## TASK INSTRUCTIONS
Locate the word "will" in the data below, then copy every line that holds it.

(Items from a dataset)
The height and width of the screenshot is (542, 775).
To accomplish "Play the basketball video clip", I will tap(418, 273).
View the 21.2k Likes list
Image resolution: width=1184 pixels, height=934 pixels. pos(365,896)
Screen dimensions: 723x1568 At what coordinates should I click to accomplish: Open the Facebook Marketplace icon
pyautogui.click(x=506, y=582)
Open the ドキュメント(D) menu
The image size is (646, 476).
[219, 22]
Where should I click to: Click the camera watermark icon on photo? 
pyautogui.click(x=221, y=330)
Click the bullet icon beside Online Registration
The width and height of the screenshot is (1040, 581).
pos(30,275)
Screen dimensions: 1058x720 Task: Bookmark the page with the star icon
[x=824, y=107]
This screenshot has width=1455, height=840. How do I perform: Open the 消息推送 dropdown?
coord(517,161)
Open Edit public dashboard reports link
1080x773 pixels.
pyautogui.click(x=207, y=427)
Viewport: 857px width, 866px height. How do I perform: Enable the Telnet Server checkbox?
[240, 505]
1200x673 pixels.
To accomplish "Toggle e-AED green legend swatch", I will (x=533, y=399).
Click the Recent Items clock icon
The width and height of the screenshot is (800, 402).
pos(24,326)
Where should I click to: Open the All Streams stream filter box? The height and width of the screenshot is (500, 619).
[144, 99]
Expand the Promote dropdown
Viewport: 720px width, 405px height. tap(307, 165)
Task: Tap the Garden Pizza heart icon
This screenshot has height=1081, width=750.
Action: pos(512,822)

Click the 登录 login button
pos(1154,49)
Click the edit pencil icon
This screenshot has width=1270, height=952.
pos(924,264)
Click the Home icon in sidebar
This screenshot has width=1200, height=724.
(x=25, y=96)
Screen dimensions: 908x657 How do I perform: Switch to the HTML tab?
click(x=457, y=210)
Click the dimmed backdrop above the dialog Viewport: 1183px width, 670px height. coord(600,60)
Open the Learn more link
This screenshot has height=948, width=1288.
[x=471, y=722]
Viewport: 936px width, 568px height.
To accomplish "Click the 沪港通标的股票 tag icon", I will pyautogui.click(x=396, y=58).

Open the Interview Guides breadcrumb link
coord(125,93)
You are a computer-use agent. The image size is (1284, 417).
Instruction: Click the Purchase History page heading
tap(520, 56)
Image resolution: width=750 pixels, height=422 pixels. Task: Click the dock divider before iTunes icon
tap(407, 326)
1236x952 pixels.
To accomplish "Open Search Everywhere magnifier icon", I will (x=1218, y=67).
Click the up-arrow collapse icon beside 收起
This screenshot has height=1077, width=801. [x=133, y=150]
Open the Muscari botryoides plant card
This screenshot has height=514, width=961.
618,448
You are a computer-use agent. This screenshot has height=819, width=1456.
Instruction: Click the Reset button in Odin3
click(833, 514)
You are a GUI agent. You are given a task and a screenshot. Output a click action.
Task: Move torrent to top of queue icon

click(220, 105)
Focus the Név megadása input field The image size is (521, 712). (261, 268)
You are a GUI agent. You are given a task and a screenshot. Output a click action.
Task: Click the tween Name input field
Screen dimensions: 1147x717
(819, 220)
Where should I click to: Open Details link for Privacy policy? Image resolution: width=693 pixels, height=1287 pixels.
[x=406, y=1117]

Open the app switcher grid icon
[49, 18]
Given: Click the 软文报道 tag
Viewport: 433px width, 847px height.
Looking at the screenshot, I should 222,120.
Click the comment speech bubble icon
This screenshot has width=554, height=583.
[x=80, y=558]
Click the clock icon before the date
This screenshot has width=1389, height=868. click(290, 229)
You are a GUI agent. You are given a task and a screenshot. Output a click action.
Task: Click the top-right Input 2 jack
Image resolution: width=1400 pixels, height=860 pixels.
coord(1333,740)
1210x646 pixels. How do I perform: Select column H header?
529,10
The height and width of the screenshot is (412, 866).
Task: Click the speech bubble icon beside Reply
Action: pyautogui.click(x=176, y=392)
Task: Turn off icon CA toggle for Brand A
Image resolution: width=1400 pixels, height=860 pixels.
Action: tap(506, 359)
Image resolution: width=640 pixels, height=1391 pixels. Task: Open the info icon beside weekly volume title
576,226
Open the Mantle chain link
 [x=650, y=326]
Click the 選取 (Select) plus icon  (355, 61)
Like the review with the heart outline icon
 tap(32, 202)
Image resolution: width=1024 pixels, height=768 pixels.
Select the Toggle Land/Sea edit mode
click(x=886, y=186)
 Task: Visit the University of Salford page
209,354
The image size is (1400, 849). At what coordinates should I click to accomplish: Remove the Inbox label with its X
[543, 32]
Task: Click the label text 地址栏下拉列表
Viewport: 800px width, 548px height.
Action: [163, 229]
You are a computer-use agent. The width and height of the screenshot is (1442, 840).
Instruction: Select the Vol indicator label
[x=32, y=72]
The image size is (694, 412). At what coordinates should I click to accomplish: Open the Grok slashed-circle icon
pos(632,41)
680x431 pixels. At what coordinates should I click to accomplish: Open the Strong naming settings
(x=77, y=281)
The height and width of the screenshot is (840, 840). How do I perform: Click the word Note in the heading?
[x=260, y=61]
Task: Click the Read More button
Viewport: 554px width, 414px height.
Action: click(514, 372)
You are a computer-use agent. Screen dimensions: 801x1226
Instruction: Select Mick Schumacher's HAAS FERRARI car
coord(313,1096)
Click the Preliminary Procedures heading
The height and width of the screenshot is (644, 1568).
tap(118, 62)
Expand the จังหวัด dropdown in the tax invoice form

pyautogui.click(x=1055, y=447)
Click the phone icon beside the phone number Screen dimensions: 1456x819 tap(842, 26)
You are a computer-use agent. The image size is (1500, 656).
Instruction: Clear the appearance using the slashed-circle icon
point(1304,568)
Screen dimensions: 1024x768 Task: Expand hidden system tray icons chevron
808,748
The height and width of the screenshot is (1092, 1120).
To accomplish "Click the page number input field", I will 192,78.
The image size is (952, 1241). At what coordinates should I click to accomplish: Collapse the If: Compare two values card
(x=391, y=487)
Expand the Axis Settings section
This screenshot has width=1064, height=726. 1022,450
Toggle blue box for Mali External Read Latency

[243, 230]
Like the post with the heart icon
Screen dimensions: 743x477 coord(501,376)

## OUTPUT FOR THIS TASK
To accomplish "Play the basketball video clip", I will tap(418, 273).
To accomplish "Toggle e-AED green legend swatch", I will (x=533, y=399).
To accomplish "Click the 沪港通标的股票 tag icon", I will pyautogui.click(x=396, y=58).
To accomplish "Open Search Everywhere magnifier icon", I will (x=1218, y=67).
To accomplish "Click the page number input field", I will 192,78.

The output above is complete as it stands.